Percentage-wise this means we would have seen economic contractions of almost 20% in the US, UK, Japan, Canada and Australia, which would be almost 4 to 8 times bigger than the nominal GDP growth rates: US (-2.3%), UK (-4.1%), Canada (-5.5%) and Australia (-2.3%). While the largest European countries: Germany (-1.8%), France (-4.3%), Spain (-8%) and Italy (-6%) would have contracted by more than 10%.
Thirdly, we observe large contractions in nominal GDP in Brazil (-22.6%), Russia (-13.2%), Argentina (-14.9%), South Africa (-13.4%) and Mexico (-14.8%) while the differences between GDP nominal growth rate and constructed nominal GDP growth rate are small. This can be partly contributed to large swings in valuation of their local currency. The fact that many emerging markets suffered a major depreciation of their currencies, like Argentina (-29%) Brazil (-23%) and Turkey (-20%), partly explains the large contractions in nominal GDP in USD, which we use in this study[4]. Furthermore, the smaller difference between nominal GDP growth rate and constructed nominal GDP growth rates in these emerging markets again underlines the inability of these countries to stimulate or support their economy as much as the more advanced economies, to offset the economic impact of the lockdown restrictions.
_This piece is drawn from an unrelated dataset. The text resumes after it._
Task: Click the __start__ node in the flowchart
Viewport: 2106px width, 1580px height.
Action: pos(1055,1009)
Finally, China would still only have contracted by 2% in our constructed scenario, which is a rather small difference with the actual growth (3%) when compared to differences in western developed economies (although in itself a 5ppts contraction is still huge for a country). This again signals that there might be a shift in relative government expenditures of China compared to other countries, which is in line with our earlier observation on the basis of Figure 3 and Figure 4.
[4] See appendix for FX performance of all G20 currencies vs. USD.
Conclusion
The comparisons we made show that governments have fired up the cash cannon by introducing support packages in a magnitude of almost 20% of GDP. Governments in advanced economies were able to provide larger support packages than emerging economies, as the latter are more constrained in their spending. The fact that the more advanced economies came with such large stimulus packages in 2020 breaks with the trend of the last two decades when government expenditure growth was highest in China. This new dynamic might continue in the coming years as the US recently announced additional support packages in the US while China has the ambition to deleverage in the coming years.
Furthermore, we conclude that extensive additional government expenditures to combat the Covid crisis have prevented more severe negative economic consequences. Economic contraction could have been more than 5 times as severe (in nominal terms) in some advanced economies and probably prevented (parts of these) societies from collapsing.
We’ve answered questions: How much did governments spend? And how much is their spending relative to the size of their economy, and compared to other countries? But uncertainty remains as countries are still facing new waves of the virus. This logically leads to new questions like: what are the consequences of the large increases in government expenditures and how do these affect the fiscal headroom and flexibility of governments to further combat any negative developments? These developments will be very intriguing to monitor as 2021 progresses.